Access to the PUF is restricted by the CSU. The CSU offers the PUF as a CSU service. The PUF can be accessed through the CSU registers. The CSU supports the user commands listed in Table: CSU User Commands.
This Figure shows a block diagram of how the PUF is connected inside the CSU.
The PUF undergoes a registration process when a key is initially loaded into the device. The registration process initializes the PUF so that a KEK is created. The registration software can then use the KEK to encrypt the user key and program the eFUSEs. Alternatively, the encrypted user key can be output for inclusion into a boot image. The registration software also programs the helper data into the eFUSEs. Alternatively, the helper data can be output for inclusion into a boot image.
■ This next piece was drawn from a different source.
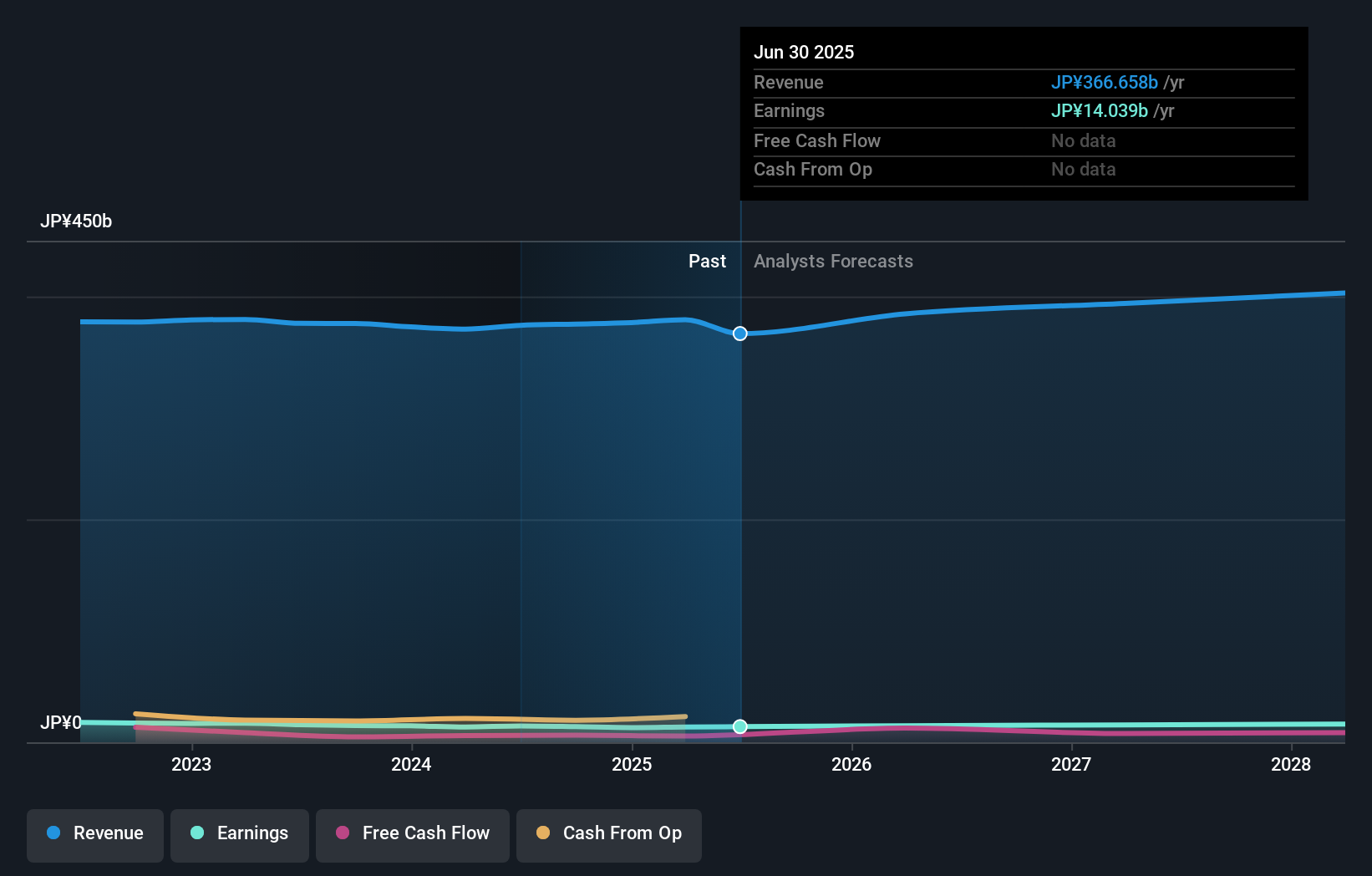Select the teal Earnings data point marker
1372x876 pixels.
(739, 726)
The helper data and the encrypted user key must be stored in the same location (i.e., both in eFUSE or both in the boot image).
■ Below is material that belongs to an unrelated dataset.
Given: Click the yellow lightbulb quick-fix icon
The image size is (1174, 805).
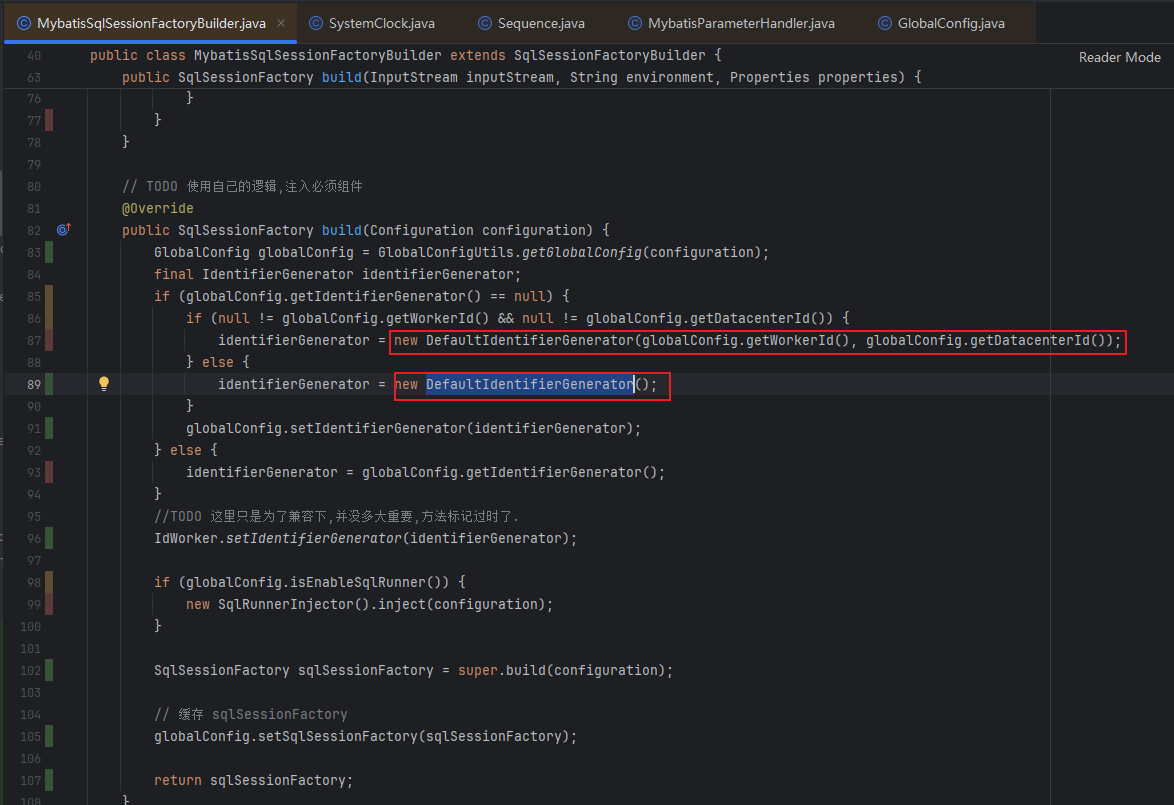Looking at the screenshot, I should [103, 384].
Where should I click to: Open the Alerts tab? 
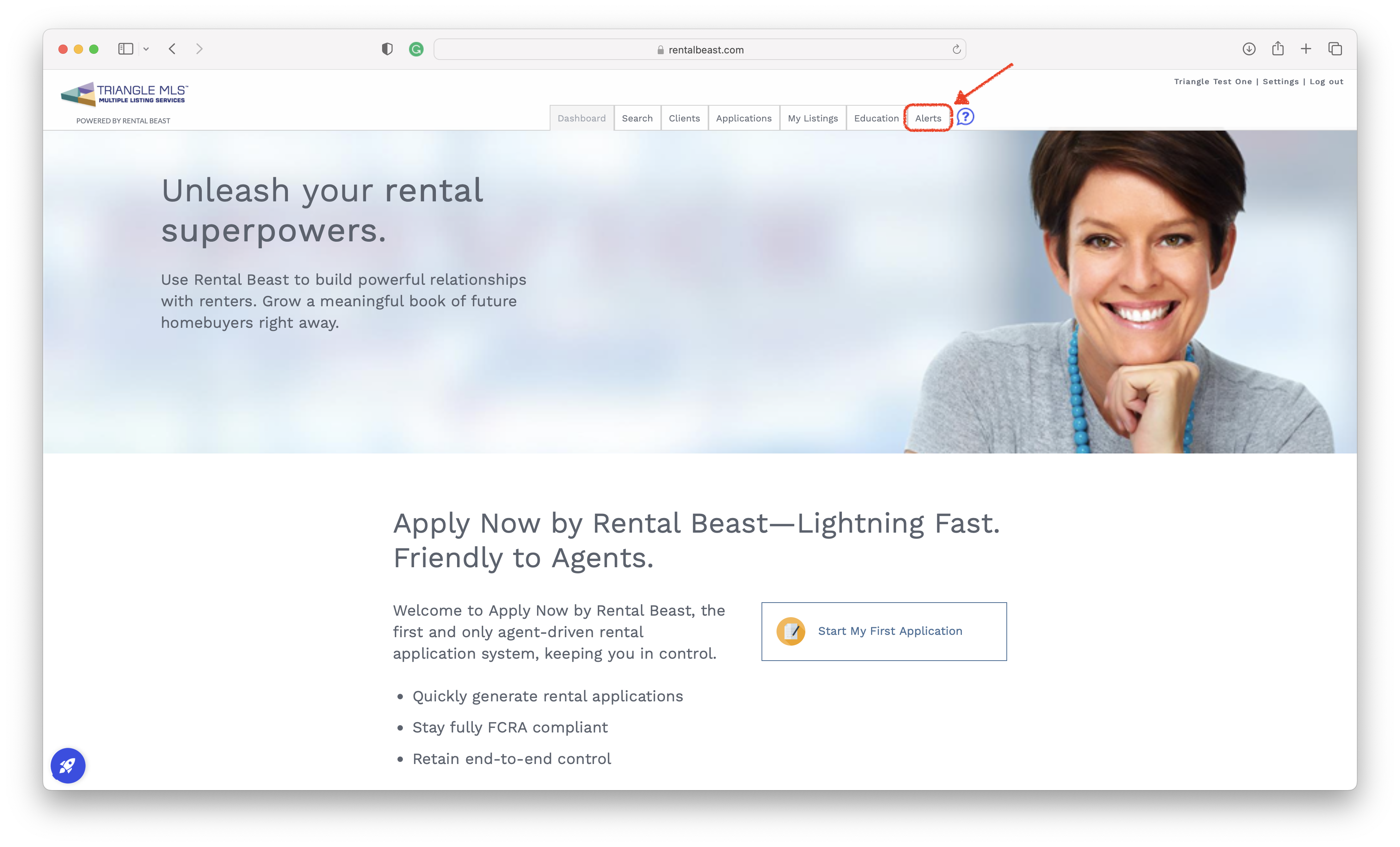coord(928,118)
When the device powers on, the CSU bootROM examines the authenticated boot image header. The boot image header contains information on whether the PUF is used, where the encrypted key is stored (eFUSE or boot image), and where the helper data is stored (eFUSE or boot image). The CSU then initializes the PUF, loads the helper data, and regenerates the KEK. This process is called regeneration. Once the KEK is regenerated, the CSU bootROM can use it to decrypt the user key, which is then used to decrypt the rest of the boot image.